**Exercise instructions:** These entries are to be set down again exactly.
• • •
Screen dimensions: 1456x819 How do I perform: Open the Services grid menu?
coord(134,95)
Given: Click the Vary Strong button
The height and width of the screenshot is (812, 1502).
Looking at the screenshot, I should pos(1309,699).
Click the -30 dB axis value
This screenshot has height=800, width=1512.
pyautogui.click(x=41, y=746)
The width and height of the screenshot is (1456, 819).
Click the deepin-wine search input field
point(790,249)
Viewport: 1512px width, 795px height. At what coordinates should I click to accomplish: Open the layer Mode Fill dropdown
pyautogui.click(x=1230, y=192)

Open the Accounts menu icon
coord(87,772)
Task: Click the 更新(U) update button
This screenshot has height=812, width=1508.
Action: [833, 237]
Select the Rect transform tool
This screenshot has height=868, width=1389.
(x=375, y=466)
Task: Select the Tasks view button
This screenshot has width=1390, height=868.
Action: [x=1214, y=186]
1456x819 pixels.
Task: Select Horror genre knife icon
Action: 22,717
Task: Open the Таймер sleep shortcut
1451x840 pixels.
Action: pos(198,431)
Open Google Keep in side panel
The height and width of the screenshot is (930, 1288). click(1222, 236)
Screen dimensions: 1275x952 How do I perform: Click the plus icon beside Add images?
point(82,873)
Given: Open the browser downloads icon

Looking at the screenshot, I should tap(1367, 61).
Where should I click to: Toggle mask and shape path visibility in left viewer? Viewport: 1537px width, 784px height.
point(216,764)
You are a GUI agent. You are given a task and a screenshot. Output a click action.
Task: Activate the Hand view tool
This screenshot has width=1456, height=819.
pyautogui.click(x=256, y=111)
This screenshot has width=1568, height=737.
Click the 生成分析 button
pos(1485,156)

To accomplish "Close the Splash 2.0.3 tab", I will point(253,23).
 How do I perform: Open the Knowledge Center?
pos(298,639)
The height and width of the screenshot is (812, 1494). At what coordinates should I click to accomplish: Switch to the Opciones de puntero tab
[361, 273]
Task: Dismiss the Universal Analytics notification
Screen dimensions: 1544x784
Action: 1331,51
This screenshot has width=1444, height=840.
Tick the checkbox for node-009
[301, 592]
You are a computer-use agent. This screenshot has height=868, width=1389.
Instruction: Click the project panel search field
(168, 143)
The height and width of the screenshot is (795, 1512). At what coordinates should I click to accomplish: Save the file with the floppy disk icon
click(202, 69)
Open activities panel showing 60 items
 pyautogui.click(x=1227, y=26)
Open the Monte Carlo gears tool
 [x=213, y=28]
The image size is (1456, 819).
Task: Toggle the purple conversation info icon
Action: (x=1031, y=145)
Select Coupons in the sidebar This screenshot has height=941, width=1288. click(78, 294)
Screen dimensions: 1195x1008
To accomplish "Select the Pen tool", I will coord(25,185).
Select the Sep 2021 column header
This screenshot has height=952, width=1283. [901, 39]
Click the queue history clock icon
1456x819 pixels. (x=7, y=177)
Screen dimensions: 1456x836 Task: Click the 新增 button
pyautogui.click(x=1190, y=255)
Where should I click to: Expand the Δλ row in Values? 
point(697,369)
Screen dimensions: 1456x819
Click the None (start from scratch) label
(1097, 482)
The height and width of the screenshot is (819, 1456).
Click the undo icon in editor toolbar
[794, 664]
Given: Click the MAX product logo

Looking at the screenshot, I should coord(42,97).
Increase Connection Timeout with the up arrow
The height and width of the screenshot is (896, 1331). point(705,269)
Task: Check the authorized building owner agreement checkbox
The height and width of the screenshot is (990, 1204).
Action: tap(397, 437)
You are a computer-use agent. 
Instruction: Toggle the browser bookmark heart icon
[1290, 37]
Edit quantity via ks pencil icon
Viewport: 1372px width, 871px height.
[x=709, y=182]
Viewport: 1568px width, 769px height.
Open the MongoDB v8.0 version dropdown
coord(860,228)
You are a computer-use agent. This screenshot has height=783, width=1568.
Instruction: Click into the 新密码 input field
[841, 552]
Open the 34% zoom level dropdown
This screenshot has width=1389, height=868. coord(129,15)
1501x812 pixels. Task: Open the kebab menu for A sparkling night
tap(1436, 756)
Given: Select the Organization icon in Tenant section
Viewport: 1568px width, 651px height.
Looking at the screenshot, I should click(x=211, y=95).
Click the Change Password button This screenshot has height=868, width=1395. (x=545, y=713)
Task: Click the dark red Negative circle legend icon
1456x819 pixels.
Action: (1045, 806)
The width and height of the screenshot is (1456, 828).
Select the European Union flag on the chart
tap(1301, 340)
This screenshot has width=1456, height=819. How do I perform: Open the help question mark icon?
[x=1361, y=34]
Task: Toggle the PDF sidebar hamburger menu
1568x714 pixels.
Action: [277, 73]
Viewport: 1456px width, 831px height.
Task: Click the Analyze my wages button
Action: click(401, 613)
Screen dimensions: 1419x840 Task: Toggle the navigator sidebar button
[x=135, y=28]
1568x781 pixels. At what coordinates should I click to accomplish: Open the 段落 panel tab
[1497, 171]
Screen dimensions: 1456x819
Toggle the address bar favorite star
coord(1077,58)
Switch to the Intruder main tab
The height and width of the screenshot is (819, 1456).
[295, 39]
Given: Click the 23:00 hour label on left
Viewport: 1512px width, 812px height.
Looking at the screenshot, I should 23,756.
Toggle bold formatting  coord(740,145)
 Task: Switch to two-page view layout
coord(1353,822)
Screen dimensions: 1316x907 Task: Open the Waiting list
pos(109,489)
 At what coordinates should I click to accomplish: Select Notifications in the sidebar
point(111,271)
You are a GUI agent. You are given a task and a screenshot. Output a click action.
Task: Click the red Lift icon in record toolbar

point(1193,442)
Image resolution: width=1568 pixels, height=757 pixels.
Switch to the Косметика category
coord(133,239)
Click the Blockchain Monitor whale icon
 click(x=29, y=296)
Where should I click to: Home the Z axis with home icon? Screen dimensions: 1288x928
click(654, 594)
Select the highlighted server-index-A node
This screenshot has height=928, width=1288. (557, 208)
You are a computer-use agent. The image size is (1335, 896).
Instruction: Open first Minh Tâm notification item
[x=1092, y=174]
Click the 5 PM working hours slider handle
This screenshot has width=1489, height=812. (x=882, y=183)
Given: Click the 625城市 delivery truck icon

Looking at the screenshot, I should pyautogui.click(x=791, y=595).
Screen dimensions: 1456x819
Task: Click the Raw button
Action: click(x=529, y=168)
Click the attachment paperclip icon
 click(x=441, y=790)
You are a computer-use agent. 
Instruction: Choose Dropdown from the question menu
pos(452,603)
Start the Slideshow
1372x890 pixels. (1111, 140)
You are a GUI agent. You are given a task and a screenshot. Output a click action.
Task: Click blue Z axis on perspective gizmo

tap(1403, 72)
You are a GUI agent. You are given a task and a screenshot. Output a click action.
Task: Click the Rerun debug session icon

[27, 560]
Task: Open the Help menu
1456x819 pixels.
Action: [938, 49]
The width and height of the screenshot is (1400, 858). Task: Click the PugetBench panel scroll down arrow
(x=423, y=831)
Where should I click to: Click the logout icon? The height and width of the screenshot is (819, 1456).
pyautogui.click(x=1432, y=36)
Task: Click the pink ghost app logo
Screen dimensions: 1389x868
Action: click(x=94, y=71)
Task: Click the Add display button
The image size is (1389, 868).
• • •
**Written solution:**
Screen dimensions: 1456x819 How do I perform: Open the Services grid menu?
coord(134,95)
Given: Click the Vary Strong button
The height and width of the screenshot is (812, 1502).
Looking at the screenshot, I should pos(1309,699).
Click the -30 dB axis value
This screenshot has height=800, width=1512.
pyautogui.click(x=41, y=746)
The width and height of the screenshot is (1456, 819).
Click the deepin-wine search input field
point(790,249)
Viewport: 1512px width, 795px height. At what coordinates should I click to accomplish: Open the layer Mode Fill dropdown
pyautogui.click(x=1230, y=192)

Open the Accounts menu icon
coord(87,772)
Task: Click the 更新(U) update button
This screenshot has height=812, width=1508.
Action: [833, 237]
Select the Rect transform tool
This screenshot has height=868, width=1389.
(x=375, y=466)
Task: Select the Tasks view button
This screenshot has width=1390, height=868.
Action: [x=1214, y=186]
1456x819 pixels.
Task: Select Horror genre knife icon
Action: 22,717
Task: Open the Таймер sleep shortcut
1451x840 pixels.
Action: pos(198,431)
Open Google Keep in side panel
The height and width of the screenshot is (930, 1288). click(1222, 236)
Screen dimensions: 1275x952 How do I perform: Click the plus icon beside Add images?
point(82,873)
Given: Open the browser downloads icon

Looking at the screenshot, I should tap(1367, 61).
Where should I click to: Toggle mask and shape path visibility in left viewer? Viewport: 1537px width, 784px height.
point(216,764)
You are a GUI agent. You are given a task and a screenshot. Output a click action.
Task: Activate the Hand view tool
This screenshot has width=1456, height=819.
pyautogui.click(x=256, y=111)
This screenshot has width=1568, height=737.
Click the 生成分析 button
pos(1485,156)

To accomplish "Close the Splash 2.0.3 tab", I will point(253,23).
 How do I perform: Open the Knowledge Center?
pos(298,639)
The height and width of the screenshot is (812, 1494). At what coordinates should I click to accomplish: Switch to the Opciones de puntero tab
[361, 273]
Task: Dismiss the Universal Analytics notification
Screen dimensions: 1544x784
Action: 1331,51
This screenshot has width=1444, height=840.
Tick the checkbox for node-009
[301, 592]
You are a computer-use agent. This screenshot has height=868, width=1389.
Instruction: Click the project panel search field
(168, 143)
The height and width of the screenshot is (795, 1512). At what coordinates should I click to accomplish: Save the file with the floppy disk icon
click(202, 69)
Open activities panel showing 60 items
 pyautogui.click(x=1227, y=26)
Open the Monte Carlo gears tool
 [x=213, y=28]
The image size is (1456, 819).
Task: Toggle the purple conversation info icon
Action: (x=1031, y=145)
Select Coupons in the sidebar This screenshot has height=941, width=1288. click(78, 294)
Screen dimensions: 1195x1008
To accomplish "Select the Pen tool", I will coord(25,185).
Select the Sep 2021 column header
This screenshot has height=952, width=1283. [901, 39]
Click the queue history clock icon
1456x819 pixels. (x=7, y=177)
Screen dimensions: 1456x836 Task: Click the 新增 button
pyautogui.click(x=1190, y=255)
Where should I click to: Expand the Δλ row in Values? 
point(697,369)
Screen dimensions: 1456x819
Click the None (start from scratch) label
(1097, 482)
The height and width of the screenshot is (819, 1456).
Click the undo icon in editor toolbar
[794, 664]
Given: Click the MAX product logo

Looking at the screenshot, I should coord(42,97).
Increase Connection Timeout with the up arrow
The height and width of the screenshot is (896, 1331). point(705,269)
Task: Check the authorized building owner agreement checkbox
The height and width of the screenshot is (990, 1204).
Action: tap(397, 437)
You are a computer-use agent. 
Instruction: Toggle the browser bookmark heart icon
[1290, 37]
Edit quantity via ks pencil icon
Viewport: 1372px width, 871px height.
[x=709, y=182]
Viewport: 1568px width, 769px height.
Open the MongoDB v8.0 version dropdown
coord(860,228)
You are a computer-use agent. This screenshot has height=783, width=1568.
Instruction: Click into the 新密码 input field
[841, 552]
Open the 34% zoom level dropdown
This screenshot has width=1389, height=868. coord(129,15)
1501x812 pixels. Task: Open the kebab menu for A sparkling night
tap(1436, 756)
Given: Select the Organization icon in Tenant section
Viewport: 1568px width, 651px height.
Looking at the screenshot, I should click(x=211, y=95).
Click the Change Password button This screenshot has height=868, width=1395. (x=545, y=713)
Task: Click the dark red Negative circle legend icon
1456x819 pixels.
Action: (1045, 806)
The width and height of the screenshot is (1456, 828).
Select the European Union flag on the chart
tap(1301, 340)
This screenshot has width=1456, height=819. How do I perform: Open the help question mark icon?
[x=1361, y=34]
Task: Toggle the PDF sidebar hamburger menu
1568x714 pixels.
Action: [277, 73]
Viewport: 1456px width, 831px height.
Task: Click the Analyze my wages button
Action: click(401, 613)
Screen dimensions: 1419x840 Task: Toggle the navigator sidebar button
[x=135, y=28]
1568x781 pixels. At what coordinates should I click to accomplish: Open the 段落 panel tab
[1497, 171]
Screen dimensions: 1456x819
Toggle the address bar favorite star
coord(1077,58)
Switch to the Intruder main tab
The height and width of the screenshot is (819, 1456).
[295, 39]
Given: Click the 23:00 hour label on left
Viewport: 1512px width, 812px height.
Looking at the screenshot, I should 23,756.
Toggle bold formatting  coord(740,145)
 Task: Switch to two-page view layout
coord(1353,822)
Screen dimensions: 1316x907 Task: Open the Waiting list
pos(109,489)
 At what coordinates should I click to accomplish: Select Notifications in the sidebar
point(111,271)
You are a GUI agent. You are given a task and a screenshot. Output a click action.
Task: Click the red Lift icon in record toolbar

point(1193,442)
Image resolution: width=1568 pixels, height=757 pixels.
Switch to the Косметика category
coord(133,239)
Click the Blockchain Monitor whale icon
 click(x=29, y=296)
Where should I click to: Home the Z axis with home icon? Screen dimensions: 1288x928
click(654, 594)
Select the highlighted server-index-A node
This screenshot has height=928, width=1288. (557, 208)
You are a computer-use agent. The image size is (1335, 896).
Instruction: Open first Minh Tâm notification item
[x=1092, y=174]
Click the 5 PM working hours slider handle
This screenshot has width=1489, height=812. (x=882, y=183)
Given: Click the 625城市 delivery truck icon

Looking at the screenshot, I should pyautogui.click(x=791, y=595).
Screen dimensions: 1456x819
Task: Click the Raw button
Action: click(x=529, y=168)
Click the attachment paperclip icon
 click(x=441, y=790)
You are a computer-use agent. 
Instruction: Choose Dropdown from the question menu
pos(452,603)
Start the Slideshow
1372x890 pixels. (1111, 140)
You are a GUI agent. You are given a task and a screenshot. Output a click action.
Task: Click blue Z axis on perspective gizmo

tap(1403, 72)
You are a GUI agent. You are given a task and a screenshot. Output a click action.
Task: Click the Rerun debug session icon

[27, 560]
Task: Open the Help menu
1456x819 pixels.
Action: [938, 49]
The width and height of the screenshot is (1400, 858). Task: Click the PugetBench panel scroll down arrow
(x=423, y=831)
Where should I click to: Click the logout icon? The height and width of the screenshot is (819, 1456).
pyautogui.click(x=1432, y=36)
Task: Click the pink ghost app logo
Screen dimensions: 1389x868
Action: click(x=94, y=71)
Task: Click the Add display button
The image size is (1389, 868).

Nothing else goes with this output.